EXERCISE AIM —
Exactly the lines from the line that has "Task: Expand the Elly Arrow user menu chevron" through the final line below are to be retyped, and the pictures are not.
BEGIN DATASET CONTENT
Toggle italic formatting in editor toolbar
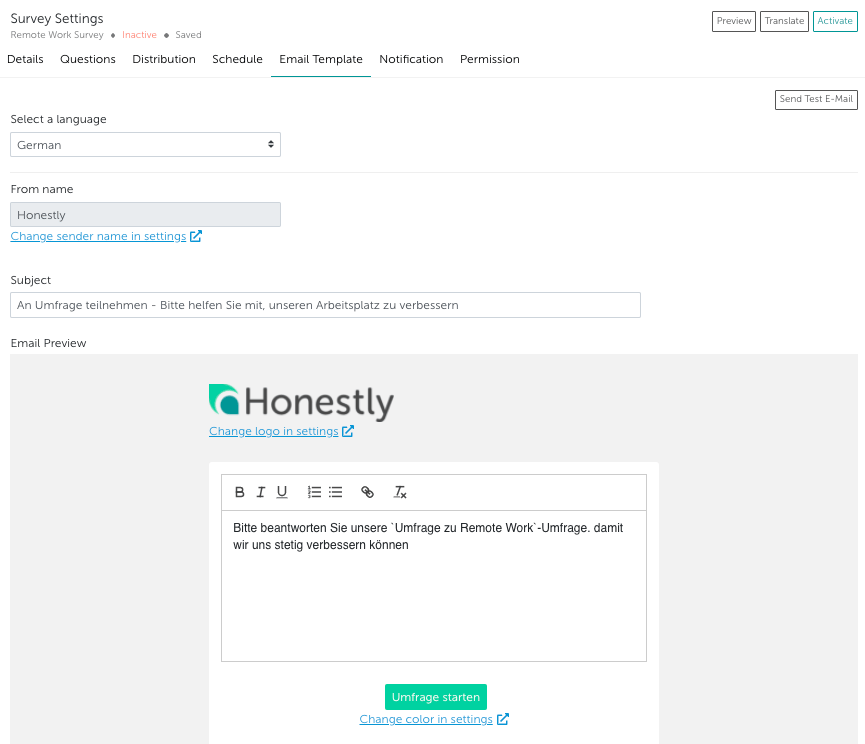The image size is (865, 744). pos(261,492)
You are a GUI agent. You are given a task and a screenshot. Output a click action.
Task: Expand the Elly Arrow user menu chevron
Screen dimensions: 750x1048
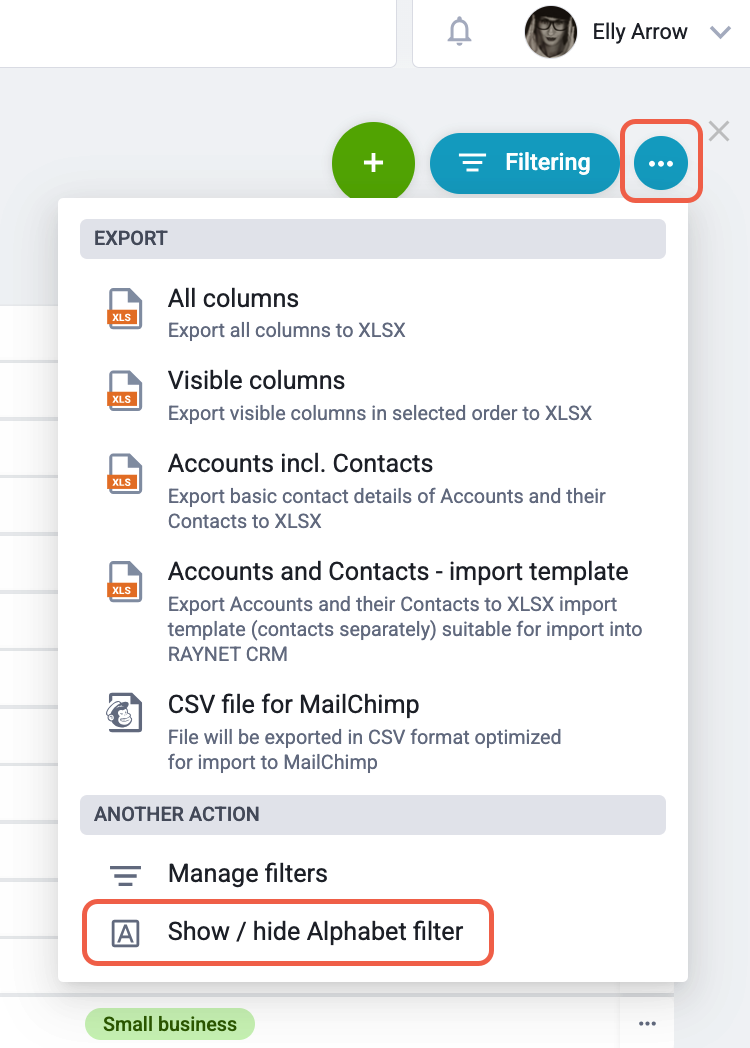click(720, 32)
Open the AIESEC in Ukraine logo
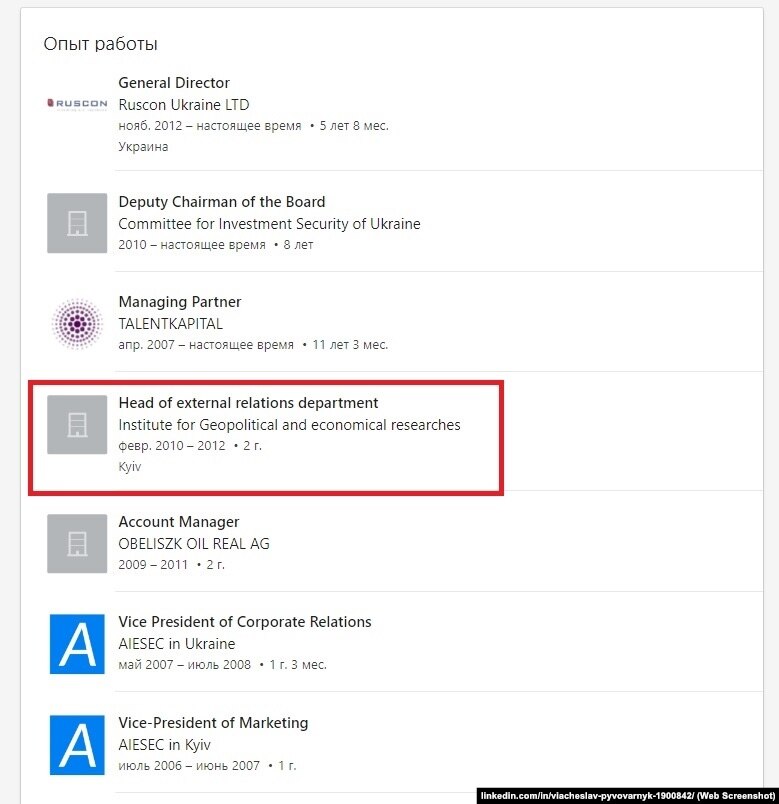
END DATASET CONTENT
RESULT OF THE EXERCISE —
Task: Expand the Elly Arrow user menu chevron
Screen dimensions: 750x1048
click(720, 32)
Open the AIESEC in Ukraine logo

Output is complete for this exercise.